→ PETUNJUK: Ubah "pungutan" menjadi "penarikan" pada bagian kutipan tentang kampanye dengan fasilitas daerah mulai dari "Sehingga dapat dikategorikan" sampai dengan "pungutan pajak daerah.", lalu tuliskan ulang bagian itu.
═══ KUTIPAN ═══
AWAK BADUNSANAK, NDAN!!!

Kamis, 26 Maret 2015

Kampanye Dengan Fasilitas Daerah


Dalam beberapa bulan terakhir, Sumatera Barat (Sumbar) diramaikan dengan baliho-baliho Bakal Calon Gubernur Sumbar yang menghiasi setiap sudut pinggiran jalan. Berbagai trik halus dimainkan sejumlah figur guna meraup dukungan masyarakat. Mulai dari layanan sosial, layanan pendidikan, mengatasnamakan pemerintah, bahkan ada yang secara terang-terangan menyatakan kesiapannya memimpin Sumbar lima tahun kedepan.

Calon incumbent misalnya, menyuguhkan keberhasilan pembangunan Sumbar dalam lima tahun terakhir. Sebagian kalangan menilai, baliho yang dipasang Irwan Prayitno tersebut merupakan hal yang wajar karena posisinya sebagai Gubernur Sumbar yang berhak menggunakan fasilitas daerah. Namun, kalangan lain berpendapat, sikap orang nomor satu di Sumbar ini tak etis karena yang ditonjolkan adalah figur Irwan dan bukan keberhasilan pemerintah.

Sehingga dapat dikategorikan sebagai pelanggaran hukum karena berkampanye dengan fasilitas daerah. Jamak diketahui Irwan akan kembali bersaing dalam perebutan kursi gubernur untuk satu periode berikutnya.

Fasilitas Daerah
Baliho merupakan fasilitas “gratis” yang diberikan negara kepada daerah sebagai media informasi publik atas penyelenggaraan pemerintahan di daerah. Pasal 47 Ayat (3) UU No. 28 Tahun 2009 Tentang Pajak dan Retribusi Daerah menyebutkan, reklame atau baliho yang diselenggarakan pemerintah bukanlah objek dari pungutan pajak daerah.
═══ DATA ═══
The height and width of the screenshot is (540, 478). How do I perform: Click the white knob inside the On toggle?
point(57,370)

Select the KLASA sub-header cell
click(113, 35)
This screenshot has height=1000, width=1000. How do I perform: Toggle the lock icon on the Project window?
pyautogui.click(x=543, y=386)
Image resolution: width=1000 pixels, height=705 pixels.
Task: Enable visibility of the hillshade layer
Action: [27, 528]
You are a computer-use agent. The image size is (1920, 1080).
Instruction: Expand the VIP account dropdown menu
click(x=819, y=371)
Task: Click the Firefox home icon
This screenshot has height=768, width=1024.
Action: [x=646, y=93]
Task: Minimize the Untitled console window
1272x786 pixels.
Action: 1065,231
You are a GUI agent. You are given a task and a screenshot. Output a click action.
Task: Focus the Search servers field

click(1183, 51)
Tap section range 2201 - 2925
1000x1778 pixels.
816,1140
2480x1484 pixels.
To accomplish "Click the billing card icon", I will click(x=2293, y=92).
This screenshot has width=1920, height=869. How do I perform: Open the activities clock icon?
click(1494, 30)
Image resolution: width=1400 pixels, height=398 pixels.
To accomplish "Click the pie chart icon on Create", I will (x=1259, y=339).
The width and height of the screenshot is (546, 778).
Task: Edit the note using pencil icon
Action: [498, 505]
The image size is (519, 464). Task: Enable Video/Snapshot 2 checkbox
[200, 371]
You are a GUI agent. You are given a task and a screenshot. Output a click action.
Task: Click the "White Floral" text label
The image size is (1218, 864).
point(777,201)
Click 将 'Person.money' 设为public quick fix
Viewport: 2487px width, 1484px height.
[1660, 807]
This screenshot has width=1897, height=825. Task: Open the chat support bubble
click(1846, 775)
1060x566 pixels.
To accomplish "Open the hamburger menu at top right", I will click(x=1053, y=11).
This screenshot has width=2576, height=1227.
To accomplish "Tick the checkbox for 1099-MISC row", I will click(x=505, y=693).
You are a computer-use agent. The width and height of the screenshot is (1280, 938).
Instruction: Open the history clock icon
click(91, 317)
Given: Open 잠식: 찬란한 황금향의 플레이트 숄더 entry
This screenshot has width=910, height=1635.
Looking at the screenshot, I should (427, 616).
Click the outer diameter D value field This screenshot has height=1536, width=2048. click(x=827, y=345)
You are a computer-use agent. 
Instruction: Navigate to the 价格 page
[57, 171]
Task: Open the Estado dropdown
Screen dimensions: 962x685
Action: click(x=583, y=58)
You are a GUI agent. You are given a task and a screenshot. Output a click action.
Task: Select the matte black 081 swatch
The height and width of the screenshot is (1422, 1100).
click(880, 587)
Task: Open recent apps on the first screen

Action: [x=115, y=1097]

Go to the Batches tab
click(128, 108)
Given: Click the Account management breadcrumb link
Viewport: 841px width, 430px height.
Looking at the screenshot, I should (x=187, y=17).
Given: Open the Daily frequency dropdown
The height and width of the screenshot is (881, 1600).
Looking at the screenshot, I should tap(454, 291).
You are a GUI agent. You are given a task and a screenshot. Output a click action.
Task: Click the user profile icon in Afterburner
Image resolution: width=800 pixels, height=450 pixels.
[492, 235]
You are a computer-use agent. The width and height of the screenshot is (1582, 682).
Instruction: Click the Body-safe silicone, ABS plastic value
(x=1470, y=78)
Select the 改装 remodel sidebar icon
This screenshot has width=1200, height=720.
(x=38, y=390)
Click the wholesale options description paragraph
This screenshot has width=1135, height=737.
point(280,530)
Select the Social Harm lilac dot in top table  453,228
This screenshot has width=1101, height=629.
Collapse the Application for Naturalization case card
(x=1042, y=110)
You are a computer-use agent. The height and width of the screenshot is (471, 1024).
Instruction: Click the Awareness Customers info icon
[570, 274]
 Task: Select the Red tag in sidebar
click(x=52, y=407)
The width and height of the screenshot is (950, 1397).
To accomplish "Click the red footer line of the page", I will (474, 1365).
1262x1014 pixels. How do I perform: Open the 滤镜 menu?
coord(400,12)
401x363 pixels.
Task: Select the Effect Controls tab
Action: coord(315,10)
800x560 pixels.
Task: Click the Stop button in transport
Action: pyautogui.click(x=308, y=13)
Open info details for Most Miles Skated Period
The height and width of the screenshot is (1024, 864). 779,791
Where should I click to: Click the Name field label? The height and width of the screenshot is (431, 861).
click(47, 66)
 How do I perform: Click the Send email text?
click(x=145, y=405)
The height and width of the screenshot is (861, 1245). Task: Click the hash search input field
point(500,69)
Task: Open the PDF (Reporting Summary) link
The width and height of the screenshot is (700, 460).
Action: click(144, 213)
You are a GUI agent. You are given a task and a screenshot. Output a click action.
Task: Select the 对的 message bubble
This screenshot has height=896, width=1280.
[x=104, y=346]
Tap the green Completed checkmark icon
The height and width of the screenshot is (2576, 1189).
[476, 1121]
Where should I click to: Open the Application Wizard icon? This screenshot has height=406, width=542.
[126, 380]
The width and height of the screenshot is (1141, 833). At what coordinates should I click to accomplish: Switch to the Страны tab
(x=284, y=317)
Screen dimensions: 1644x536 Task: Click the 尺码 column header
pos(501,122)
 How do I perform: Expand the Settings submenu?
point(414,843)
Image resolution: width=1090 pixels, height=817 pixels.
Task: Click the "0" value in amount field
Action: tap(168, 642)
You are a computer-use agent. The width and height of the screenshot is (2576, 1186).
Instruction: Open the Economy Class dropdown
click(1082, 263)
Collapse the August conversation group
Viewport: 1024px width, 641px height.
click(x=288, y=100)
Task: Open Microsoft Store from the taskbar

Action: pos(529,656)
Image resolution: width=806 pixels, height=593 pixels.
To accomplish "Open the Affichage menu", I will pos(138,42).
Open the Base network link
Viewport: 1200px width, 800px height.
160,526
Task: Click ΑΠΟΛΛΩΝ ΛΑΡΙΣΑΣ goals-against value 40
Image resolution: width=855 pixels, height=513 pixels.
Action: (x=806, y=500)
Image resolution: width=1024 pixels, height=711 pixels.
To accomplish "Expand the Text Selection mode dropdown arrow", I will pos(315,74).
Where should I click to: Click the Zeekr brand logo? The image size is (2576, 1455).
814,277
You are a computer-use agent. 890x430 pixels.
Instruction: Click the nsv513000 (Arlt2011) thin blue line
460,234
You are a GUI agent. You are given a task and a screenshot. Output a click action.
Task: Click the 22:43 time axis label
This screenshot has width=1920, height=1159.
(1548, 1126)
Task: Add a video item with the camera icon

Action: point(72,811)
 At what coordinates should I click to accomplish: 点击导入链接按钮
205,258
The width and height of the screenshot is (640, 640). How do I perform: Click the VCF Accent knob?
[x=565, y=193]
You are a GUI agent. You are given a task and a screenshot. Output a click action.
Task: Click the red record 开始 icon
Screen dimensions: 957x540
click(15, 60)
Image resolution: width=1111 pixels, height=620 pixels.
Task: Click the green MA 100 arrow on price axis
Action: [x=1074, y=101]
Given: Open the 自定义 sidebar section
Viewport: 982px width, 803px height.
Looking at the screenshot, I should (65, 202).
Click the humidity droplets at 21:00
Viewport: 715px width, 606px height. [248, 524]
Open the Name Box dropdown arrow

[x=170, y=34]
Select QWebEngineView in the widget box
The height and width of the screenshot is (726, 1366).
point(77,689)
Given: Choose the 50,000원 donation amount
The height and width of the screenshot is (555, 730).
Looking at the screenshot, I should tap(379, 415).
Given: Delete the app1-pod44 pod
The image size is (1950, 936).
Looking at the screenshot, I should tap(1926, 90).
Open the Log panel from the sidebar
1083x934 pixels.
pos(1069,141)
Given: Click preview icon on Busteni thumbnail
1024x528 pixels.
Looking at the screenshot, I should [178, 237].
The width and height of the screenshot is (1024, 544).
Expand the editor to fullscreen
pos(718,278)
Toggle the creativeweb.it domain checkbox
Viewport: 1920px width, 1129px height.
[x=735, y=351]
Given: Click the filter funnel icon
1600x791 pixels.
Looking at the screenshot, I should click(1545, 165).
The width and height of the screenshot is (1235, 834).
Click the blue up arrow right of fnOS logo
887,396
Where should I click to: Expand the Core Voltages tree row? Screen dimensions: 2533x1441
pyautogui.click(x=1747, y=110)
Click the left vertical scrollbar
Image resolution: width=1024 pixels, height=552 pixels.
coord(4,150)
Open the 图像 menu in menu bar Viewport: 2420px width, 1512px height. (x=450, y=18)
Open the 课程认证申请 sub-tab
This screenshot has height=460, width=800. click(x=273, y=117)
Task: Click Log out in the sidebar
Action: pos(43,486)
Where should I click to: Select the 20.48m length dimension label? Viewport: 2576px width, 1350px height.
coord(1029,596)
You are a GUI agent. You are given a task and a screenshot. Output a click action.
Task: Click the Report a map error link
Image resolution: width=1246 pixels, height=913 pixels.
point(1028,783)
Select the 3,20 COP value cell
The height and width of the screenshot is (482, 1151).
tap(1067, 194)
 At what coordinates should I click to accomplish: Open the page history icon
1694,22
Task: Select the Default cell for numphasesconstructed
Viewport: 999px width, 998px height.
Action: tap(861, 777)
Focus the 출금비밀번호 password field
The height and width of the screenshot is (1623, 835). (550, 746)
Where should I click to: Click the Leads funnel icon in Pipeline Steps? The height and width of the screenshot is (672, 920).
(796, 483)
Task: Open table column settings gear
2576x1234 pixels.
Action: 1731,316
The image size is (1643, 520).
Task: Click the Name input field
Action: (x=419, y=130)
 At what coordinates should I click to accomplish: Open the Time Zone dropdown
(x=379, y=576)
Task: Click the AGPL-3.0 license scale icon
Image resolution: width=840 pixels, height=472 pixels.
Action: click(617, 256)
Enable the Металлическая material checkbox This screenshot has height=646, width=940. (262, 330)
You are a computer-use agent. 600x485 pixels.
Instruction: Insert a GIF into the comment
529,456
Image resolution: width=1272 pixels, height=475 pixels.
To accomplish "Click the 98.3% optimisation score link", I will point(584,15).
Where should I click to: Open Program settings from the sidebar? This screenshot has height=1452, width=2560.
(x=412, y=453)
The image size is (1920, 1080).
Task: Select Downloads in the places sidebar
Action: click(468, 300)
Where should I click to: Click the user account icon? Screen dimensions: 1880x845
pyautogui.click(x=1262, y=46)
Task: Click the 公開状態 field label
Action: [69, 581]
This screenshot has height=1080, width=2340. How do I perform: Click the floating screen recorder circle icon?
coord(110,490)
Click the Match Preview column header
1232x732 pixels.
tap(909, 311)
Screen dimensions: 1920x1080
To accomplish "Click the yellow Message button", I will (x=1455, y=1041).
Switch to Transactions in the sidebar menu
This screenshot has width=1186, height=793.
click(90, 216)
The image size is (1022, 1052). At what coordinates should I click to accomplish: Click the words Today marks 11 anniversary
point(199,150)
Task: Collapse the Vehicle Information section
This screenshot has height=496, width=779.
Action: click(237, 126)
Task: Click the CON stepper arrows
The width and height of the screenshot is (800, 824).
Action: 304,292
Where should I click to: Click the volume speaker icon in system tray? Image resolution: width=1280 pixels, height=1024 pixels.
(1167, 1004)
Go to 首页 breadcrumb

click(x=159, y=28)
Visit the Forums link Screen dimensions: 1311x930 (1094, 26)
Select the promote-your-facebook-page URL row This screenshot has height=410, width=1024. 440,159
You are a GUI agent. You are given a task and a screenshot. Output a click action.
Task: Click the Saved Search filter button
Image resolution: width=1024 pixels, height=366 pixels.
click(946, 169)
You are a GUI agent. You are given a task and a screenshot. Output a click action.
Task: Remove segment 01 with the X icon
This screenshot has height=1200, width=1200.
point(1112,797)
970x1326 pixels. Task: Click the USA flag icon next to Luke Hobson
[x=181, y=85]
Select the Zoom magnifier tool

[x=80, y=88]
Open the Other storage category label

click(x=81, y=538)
═══
→ JAWABAN:
Sehingga dapat dikategorikan sebagai pelanggaran hukum karena berkampanye dengan fasilitas daerah. Jamak diketahui Irwan akan kembali bersaing dalam perebutan kursi gubernur untuk satu periode berikutnya.

Fasilitas Daerah
Baliho merupakan fasilitas “gratis” yang diberikan negara kepada daerah sebagai media informasi publik atas penyelenggaraan pemerintahan di daerah. Pasal 47 Ayat (3) UU No. 28 Tahun 2009 Tentang Pajak dan Retribusi Daerah menyebutkan, reklame atau baliho yang diselenggarakan pemerintah bukanlah objek dari penarikan pajak daerah.